I need info about Bench Pressing

Bench Pressing Help

I dont go to the gym, I have a treadmill and a benchpress with a lot of weights and dumbells in my home.

How do I warmup and strech properly for:
Bench Press
Flat Flyes
Barbell Curl
Millitary Press
Shrug

These are the workouts I would like to do are these to many to do in one workout? Are there any other ones that I should be doing that are better then these?
Thanks a lot
 
Last edited:
YK:

I recommend warming up with 5 to 10 minutes of light cardio, just to get your blood flowing all over your body. Follow that by doing very light chest presses for about 20 reps. This will get the blood flowing to your chest.

As for your workout. Those are good exercises, if you're interested in doing a full upper body workout each time you lift, i would add two back/rowing exercises, and a tricep execise as well as lateral raises for your shoulders.

Let me know if you need anything else.
 
Re: Bench Pressing Help

yk322 said:
I dont go to the gym, I have a treadmill and a benchpress with a lot of weights and dumbells in my home.

How do I warmup and strech properly for:
Bench Press
Flat Flyes
Barbell Curl
Millitary Press
Shrug

These are the workouts I would like to do are these to many to do in one workout? Are there any other ones that I should be doing that are better then these?
Thanks a lot

If you MUST keep those flyes then go ahead. I would lose the shrugs and barbell curls. Do some pullups and barbell rows instead.
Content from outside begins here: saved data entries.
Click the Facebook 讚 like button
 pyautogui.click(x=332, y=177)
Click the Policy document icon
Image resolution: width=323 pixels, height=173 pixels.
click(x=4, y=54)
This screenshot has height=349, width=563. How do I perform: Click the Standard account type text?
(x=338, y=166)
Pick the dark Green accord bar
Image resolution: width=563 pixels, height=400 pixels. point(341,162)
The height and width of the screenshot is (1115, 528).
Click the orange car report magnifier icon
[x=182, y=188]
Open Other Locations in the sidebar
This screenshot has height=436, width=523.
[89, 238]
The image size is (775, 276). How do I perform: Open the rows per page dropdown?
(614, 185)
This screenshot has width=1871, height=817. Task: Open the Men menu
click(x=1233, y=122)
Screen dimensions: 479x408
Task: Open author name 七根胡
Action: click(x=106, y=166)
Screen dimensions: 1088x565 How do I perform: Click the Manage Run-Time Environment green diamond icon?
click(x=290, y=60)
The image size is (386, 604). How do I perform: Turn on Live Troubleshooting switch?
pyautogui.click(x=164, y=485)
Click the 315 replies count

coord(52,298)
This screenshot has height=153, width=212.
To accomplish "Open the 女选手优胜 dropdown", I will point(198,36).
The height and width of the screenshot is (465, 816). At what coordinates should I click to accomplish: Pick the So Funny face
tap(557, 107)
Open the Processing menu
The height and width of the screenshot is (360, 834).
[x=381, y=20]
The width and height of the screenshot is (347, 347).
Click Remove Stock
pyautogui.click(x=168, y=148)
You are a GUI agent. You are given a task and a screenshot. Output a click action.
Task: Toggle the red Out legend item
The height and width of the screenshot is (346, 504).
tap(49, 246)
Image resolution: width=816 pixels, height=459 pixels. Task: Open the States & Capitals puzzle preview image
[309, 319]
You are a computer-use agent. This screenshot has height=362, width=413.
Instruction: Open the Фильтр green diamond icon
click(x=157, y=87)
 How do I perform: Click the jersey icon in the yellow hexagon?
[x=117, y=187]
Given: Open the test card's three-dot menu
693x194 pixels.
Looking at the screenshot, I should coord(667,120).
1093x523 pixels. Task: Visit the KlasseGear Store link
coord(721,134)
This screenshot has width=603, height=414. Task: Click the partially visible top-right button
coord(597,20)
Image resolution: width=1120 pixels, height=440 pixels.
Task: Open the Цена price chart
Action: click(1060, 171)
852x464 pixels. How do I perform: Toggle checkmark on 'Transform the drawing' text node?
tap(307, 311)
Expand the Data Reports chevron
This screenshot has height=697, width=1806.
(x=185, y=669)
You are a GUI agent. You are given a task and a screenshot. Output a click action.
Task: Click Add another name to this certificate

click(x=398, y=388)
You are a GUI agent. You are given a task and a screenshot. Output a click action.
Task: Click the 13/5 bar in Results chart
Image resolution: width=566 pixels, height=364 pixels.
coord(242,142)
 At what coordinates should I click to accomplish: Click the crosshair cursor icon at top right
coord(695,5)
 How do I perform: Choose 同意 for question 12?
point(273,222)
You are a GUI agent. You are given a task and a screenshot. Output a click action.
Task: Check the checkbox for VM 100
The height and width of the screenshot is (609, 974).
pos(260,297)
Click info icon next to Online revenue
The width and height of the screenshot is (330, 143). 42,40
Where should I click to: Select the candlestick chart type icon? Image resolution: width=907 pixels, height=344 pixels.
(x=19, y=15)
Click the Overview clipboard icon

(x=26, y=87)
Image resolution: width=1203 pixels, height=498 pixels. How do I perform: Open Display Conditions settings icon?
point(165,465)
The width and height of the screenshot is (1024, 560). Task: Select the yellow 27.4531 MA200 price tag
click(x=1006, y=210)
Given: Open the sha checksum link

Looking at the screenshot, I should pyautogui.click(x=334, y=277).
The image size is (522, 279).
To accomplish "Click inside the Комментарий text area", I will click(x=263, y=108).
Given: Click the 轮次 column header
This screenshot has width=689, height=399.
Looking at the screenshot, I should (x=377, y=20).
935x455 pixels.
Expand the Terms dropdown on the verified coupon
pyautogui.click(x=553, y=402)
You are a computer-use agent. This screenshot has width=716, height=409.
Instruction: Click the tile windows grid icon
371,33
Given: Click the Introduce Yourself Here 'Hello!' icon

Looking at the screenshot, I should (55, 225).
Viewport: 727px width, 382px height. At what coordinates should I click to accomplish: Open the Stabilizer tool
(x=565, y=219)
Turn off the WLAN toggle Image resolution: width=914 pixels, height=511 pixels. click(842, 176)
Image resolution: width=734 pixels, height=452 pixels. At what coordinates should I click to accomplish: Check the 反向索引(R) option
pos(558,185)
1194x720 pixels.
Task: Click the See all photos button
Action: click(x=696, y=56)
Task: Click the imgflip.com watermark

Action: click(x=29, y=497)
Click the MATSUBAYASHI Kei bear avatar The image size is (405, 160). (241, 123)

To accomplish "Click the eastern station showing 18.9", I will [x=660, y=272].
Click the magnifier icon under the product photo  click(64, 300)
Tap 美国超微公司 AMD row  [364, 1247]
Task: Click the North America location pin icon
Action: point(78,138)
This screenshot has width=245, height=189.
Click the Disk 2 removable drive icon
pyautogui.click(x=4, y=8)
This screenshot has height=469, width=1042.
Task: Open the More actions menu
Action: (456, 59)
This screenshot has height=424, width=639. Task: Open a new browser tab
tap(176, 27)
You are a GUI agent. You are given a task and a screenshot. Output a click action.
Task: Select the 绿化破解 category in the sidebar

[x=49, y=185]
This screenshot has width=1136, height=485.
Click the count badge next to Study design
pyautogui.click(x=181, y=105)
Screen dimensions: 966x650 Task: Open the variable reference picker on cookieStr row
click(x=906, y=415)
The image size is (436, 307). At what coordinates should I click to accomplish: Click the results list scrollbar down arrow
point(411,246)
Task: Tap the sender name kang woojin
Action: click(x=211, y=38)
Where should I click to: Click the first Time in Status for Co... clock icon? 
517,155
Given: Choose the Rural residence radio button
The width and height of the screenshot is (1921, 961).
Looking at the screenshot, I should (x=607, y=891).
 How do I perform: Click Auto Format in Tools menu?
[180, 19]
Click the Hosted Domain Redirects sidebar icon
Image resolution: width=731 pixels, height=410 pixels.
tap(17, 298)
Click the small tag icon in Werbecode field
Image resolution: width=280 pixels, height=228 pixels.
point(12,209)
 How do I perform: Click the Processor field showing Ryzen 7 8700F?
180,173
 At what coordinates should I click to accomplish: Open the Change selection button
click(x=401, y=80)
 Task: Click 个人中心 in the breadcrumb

Something like,

Bench press
Flat flyes
Barbell Rows
Pullups
Military Press (only 1-2 sets because the delts are getting hit on bench press pretty hard)

I hope you are working your lowerbody too.
Squats
SLDL
Hack Squats
Reverse Lunges

Could do an Upper/Lowerbody split.
M=upper
T=lower
Th=upper
F=lower
 
YK:

For your back - you've got to have pullups, also add a rowing motion like bent over rows or one armed rows.

Just keep mixing it up, bent over rows, one armed rows, upright rows...etc.

I agree wtih genius, the flye is a pretty useless exercise. Focus that energy on a more functional motion.
 
As you might imagine, I have a totally different method for warming up my clients. If I need them to get on a treadmill at all it is because I am not prepared and I want them to kill about 5 minutes time while I prepare for their workout. Not that the "cardio" is needed at all.

Two things you want you warm-up to do is to arouse your nervous system and do some "dynamic" stretches. I use a complex that I got yet again from Bill Hartman. It is called "Rufus Complexes". Do only 5 reps of each exercise. Don't have new clients do all these movements. Here is my warmup:

Using an empty 45 pound bar...
hang cleans (half-way down the quad)
Hang cleans (to the knees)
Hang cleans (below the knees)
hang power snatchs
bent over row
RDL
front squat
shoulder press
front squat push/press complex
squat
goodmornings
front lunge
crossover lunge
side lunge
rev lunge

Thats about 75 reps. It will get your heart rate up, it will move you in an ever-widening range of motion on just about every body part, and it will arouse your CNS and prepare it for a load. As Alwyn Cosgrove says about warmups, you body only needs to to know that it will be this range of motion, and that its gonna be heavy!

I don't even do any more static stretches anymore as they are obsolete. In fact, many recent studies (which I will cite if you need it) indicate that static stretching prior to heavy lifting REDUCES the amount of force production. If you need to stretch a part, wait till after the workout. Before, do your stretch under a load and with movement.

Also, on the actual exercise you are going to be lifting, Don't do a bunch of reps for a warm up... Pre-exhaustion only pre-exhausts... If you want to know what your actual power output is, then do a light warm-up with low reps as well. What is your goal? If it is strength/endurance the you will want to train in the 6-8 rep range. Therefore, in your warm-up, only do the amount of reps you intend to do for the set (6-8 reps). You only need to let the body know what the ROM is going to be. Do one or two heavier sets to really prepare, but don't do anything that is going to push it to the limit on a light weight, that might exhaust your muscle. Now you are ready for business!

I do agree that some rowing motion needs to be done. The lower traps are the weakest muscle in most people's bodies. Rows do a good job of working these, as well as the lats, rear delts, and rhomboids.